• **Exercise requirements**
Search the records for lines with the word "Start" and copy each match.

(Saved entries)
====================

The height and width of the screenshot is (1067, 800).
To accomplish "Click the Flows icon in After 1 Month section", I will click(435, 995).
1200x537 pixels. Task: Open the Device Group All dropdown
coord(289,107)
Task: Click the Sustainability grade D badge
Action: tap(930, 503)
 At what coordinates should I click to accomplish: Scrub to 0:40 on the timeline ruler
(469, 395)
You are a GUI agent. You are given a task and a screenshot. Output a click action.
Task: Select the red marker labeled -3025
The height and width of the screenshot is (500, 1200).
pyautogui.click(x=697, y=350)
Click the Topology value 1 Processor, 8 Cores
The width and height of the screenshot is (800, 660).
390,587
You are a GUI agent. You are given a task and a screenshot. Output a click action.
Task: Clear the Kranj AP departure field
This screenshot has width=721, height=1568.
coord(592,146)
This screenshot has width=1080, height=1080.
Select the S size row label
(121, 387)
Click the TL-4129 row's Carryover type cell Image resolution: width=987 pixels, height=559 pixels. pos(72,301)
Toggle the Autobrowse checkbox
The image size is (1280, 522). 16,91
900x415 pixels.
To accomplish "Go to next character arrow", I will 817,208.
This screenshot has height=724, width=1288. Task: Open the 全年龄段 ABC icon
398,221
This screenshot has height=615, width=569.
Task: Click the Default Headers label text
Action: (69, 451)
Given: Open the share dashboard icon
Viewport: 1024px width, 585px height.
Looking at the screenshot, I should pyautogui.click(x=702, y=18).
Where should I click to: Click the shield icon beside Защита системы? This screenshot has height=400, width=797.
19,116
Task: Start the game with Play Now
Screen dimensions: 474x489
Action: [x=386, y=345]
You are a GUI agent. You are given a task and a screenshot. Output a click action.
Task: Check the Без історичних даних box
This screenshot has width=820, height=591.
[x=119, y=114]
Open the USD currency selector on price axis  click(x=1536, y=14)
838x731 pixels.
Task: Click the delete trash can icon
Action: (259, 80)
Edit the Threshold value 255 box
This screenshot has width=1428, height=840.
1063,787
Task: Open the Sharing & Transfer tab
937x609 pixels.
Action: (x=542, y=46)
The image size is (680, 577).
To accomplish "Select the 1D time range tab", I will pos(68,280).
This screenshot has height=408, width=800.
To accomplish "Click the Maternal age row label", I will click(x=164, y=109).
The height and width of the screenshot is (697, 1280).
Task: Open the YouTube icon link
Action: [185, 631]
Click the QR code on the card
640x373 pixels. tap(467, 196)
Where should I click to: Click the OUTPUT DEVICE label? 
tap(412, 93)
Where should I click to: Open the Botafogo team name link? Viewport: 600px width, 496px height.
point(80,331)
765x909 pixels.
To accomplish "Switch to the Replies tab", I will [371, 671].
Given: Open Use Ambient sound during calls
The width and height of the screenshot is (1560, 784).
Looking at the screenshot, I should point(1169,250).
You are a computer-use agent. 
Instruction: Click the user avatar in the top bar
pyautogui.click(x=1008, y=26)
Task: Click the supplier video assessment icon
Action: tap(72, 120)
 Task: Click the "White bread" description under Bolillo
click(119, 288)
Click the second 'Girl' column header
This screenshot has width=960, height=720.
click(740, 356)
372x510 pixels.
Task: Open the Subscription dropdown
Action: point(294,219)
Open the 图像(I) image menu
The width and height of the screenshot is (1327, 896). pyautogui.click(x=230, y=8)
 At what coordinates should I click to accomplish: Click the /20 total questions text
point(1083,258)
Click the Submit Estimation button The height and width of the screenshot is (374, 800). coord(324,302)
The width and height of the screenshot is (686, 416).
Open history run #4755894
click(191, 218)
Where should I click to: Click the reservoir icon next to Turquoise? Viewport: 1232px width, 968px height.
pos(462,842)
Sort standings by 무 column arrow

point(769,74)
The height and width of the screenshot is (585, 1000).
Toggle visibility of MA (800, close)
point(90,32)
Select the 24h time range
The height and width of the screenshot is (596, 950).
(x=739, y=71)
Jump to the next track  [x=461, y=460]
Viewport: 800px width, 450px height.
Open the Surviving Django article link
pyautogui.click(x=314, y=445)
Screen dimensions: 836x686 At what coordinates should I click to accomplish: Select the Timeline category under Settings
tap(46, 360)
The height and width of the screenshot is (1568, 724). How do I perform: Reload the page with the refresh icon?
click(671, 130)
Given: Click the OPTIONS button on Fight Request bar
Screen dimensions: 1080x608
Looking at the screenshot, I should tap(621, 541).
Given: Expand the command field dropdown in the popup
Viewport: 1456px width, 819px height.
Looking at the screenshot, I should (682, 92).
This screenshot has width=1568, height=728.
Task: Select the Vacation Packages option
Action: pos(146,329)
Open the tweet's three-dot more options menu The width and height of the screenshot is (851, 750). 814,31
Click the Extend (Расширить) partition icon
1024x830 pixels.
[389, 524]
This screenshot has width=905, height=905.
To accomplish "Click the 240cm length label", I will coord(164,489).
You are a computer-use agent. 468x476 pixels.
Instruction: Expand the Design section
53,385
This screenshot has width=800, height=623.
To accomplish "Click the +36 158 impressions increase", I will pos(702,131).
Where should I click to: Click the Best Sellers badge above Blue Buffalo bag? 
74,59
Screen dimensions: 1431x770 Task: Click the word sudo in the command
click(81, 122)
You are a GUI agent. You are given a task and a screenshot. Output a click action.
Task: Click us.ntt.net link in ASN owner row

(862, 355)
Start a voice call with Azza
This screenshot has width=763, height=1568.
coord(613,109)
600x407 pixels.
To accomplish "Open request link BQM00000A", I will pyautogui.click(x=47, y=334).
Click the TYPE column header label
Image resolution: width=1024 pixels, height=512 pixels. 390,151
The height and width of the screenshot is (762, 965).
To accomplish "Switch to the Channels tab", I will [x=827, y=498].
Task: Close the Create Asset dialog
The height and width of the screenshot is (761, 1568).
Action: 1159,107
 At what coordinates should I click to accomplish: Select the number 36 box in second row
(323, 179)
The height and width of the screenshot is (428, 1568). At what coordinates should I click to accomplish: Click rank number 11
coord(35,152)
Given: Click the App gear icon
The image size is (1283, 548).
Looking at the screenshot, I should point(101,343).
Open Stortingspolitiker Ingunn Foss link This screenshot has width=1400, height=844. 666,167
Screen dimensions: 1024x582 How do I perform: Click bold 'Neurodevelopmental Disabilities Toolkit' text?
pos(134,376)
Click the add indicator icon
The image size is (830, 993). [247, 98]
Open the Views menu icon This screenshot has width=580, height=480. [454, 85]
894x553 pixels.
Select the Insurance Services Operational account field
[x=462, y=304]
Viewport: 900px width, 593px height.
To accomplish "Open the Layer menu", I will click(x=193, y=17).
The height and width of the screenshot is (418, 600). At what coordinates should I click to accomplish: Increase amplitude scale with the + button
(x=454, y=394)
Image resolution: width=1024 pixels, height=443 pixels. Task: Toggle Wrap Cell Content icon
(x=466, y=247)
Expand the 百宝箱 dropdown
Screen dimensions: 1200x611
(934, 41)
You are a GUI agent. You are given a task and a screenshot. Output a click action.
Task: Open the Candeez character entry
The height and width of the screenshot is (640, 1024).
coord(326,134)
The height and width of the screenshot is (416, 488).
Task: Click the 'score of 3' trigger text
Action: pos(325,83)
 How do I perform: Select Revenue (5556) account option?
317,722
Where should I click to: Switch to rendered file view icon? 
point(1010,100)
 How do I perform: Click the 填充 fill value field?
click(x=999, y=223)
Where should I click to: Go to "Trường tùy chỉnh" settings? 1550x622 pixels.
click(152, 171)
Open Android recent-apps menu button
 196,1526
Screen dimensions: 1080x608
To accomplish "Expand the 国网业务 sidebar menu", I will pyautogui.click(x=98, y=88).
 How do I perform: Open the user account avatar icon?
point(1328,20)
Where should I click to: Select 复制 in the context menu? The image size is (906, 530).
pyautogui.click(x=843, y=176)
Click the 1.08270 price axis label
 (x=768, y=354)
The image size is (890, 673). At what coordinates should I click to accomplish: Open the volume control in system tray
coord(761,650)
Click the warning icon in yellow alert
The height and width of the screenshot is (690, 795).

====================

• **Solution for this exercise**
Task: Start the game with Play Now
Start a voice call with Azza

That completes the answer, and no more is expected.